Mireille Knoll
Mireille KnollCourtesy of the family

Hundreds of people on Wednesday attended the funeral of 85-year-old Holocaust survivor Mireille Knoll, who was murdered in her apartment in the 11th District of Paris last week.

French President Emmanuel Macron and former President Nicolas Sarkozy attended the funeral. Macron eulogized Knoll and said "this is a crime and a murder of a helpless woman only because of one fact: that she was Jewish."

"The killer harmed the most sacred values of the French nation," he added.

Knoll’s torched body was found with 11 stab wounds inside her apartment last week.

Prosecutors on Monday indicted two defendants, in connection with what is being tried as a murder with aggravated circumstances of a hate crime. They are also charged with robbery.

One of the suspects in custody, a 29-year-old man, was a neighbor of Knoll. Prosecutors investigating the murder have confirmed the two suspects in custody targeted her because she was Jewish.

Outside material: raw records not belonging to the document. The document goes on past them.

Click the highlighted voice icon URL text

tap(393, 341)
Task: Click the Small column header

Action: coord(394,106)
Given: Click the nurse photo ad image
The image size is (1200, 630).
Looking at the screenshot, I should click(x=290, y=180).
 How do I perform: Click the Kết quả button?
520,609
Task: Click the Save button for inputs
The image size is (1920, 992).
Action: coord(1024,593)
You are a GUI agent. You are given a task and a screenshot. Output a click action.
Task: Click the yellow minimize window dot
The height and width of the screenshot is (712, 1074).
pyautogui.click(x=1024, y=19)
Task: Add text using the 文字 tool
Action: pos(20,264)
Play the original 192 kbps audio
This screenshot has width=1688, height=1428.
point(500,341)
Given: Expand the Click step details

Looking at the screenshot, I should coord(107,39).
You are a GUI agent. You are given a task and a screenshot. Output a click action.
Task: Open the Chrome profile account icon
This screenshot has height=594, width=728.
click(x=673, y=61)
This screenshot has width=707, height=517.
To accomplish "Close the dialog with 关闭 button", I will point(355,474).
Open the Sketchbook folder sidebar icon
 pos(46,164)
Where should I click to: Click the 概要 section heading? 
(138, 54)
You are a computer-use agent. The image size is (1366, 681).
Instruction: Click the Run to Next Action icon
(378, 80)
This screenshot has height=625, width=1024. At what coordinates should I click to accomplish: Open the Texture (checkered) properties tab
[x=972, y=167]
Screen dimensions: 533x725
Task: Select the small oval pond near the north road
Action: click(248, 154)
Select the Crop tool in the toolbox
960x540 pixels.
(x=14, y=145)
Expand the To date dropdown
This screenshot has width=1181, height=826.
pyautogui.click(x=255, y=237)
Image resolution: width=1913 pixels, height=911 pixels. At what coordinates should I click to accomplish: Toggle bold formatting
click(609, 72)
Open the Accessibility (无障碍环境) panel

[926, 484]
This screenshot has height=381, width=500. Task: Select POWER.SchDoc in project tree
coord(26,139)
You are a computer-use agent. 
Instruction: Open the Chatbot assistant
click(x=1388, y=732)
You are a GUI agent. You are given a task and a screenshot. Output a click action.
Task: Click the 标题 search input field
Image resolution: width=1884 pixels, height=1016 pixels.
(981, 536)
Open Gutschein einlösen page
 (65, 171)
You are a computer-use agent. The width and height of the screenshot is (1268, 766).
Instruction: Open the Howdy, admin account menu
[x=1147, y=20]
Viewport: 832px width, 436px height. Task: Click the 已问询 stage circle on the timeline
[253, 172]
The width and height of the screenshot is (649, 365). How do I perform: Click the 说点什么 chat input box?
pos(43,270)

Following Knoll’s funeral, thousands of people took part in a silent march in Paris in her memory. The march was organized by CRIF, the umbrella organization of French Jewish organizations.

The leaders of several political parties joined the march, according to the AFP news agency.

Community leaders carrying white roses and lawmakers wearing their official sashes led the march from Place de la Nation to Kroll's apartment building in the east of the capital.

One woman carrying a rose who gave her name as Annie said she had come to make a stand "for peace" and "against the savagery of barbaric people who are no longer human beings".

An estimated 30,000 people took part in the march. Interior Minister Gerard Collomb and Culture Minister Francoise Nyssen were part of a large government contingent.

Far-right leader Marine Le Pen, who had been told she was not welcome by CRIF, was loudly booed on arrival.

"I have a right to be here," a defiant Le Pen told reporters, insisting that her National Front party -- co-founded by her father Jean-Marie Le Pen, a convicted Holocaust denier -- had been fighting anti-Semitism "for years" under her watch.

Le Pen, who lost the presidential election to Macron came under fire during the election campaign after it was discovered that her replacement at the helm of the National Front party expressed skepticism about Nazi gas chambers.

She later insisted she “abhors” Holocaust deniers and added that today "there is no one in the direction of the National Front who defend these theses".

Far-left leader Jean-Luc Melenchon was also booed and heckled after he too defied a call to stay away.

Both politicians left shortly afterwards.

"I made it very clear, I explained that the high number of anti-Semites on both the extreme left and the extreme right made these parties unacceptable," CRIF leader Francis Kalifat told RTL radio earlier.

A vigil was also held in Jerusalem, where around 80 people, mostly French immigrants, gathered at Paris Square to light candles in Knoll's memory.

Other gatherings took part across France including at Strasbourg, Lyon, Nantes, Bordeaux and Toulouse with the largest in Marseilles attracting around 800 people, according to AFP.